Les ours n’ont pas de longues migrations à faire. À la première neige, ils se creusent un trou derrière une souche, une grande chambre au sec sous la terre, et hop ! au fond toute la famille, un collé à l’autre. On se couche, on ferme la porte avec des branches, et janvier peut venir avec ses dix pieds de neige, ses rafales, ses gelures, ses poudreries, sa rage, ses colères et ses tueries. Chez les ours, on dort profondément. Tout cela pour m’amener à vous parler du petit ours gris de la Mauricie qui n’a pas voulu se coucher ce fameux soir de début décembre. Et c’est pas une histoire, c’est arrivé vrai !

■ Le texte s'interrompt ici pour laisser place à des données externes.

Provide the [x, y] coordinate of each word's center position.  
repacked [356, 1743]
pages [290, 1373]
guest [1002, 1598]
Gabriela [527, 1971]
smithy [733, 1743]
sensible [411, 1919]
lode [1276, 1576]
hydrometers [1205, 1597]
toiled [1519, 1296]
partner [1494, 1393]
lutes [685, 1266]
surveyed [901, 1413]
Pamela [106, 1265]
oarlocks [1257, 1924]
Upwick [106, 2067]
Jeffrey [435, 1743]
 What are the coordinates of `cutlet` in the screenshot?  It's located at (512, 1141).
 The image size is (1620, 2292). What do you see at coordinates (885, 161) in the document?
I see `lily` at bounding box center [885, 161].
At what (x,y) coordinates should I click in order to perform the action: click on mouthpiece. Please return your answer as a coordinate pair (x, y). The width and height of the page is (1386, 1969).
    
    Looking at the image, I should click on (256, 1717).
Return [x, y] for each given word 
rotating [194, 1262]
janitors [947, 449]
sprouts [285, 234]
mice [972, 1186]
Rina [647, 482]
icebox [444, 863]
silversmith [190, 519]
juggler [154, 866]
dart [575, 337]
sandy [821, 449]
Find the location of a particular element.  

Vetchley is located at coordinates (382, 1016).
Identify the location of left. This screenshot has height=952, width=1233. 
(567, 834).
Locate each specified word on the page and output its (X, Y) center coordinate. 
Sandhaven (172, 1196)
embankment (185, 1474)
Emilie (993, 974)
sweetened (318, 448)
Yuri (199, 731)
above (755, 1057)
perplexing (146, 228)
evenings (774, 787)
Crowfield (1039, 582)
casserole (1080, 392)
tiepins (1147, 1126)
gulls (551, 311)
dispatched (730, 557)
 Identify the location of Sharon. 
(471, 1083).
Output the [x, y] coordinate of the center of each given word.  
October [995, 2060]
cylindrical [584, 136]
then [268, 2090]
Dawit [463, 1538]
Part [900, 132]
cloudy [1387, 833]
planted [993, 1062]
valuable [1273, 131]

« Envoye Nounours, passe au fond, le trou est fini... Nounours ! Je t’ai dit de rentrer dans le trou. Es-tu sourd ? Rentre ! Au dodo ! » – Non papa, pas cet hiver. Je reste réveillé. – Quoi ? – J’hiverne dehors. – Quoi ? – Je veux connaître, je veux savoir, je veux voir ! Vous ne me comprenez pas. – Quoi ? – Je me débrouillerai. Adieu papa, je te reverrai en mars ! Dis à maman de ne pas s’inquiéter. – Quoi ?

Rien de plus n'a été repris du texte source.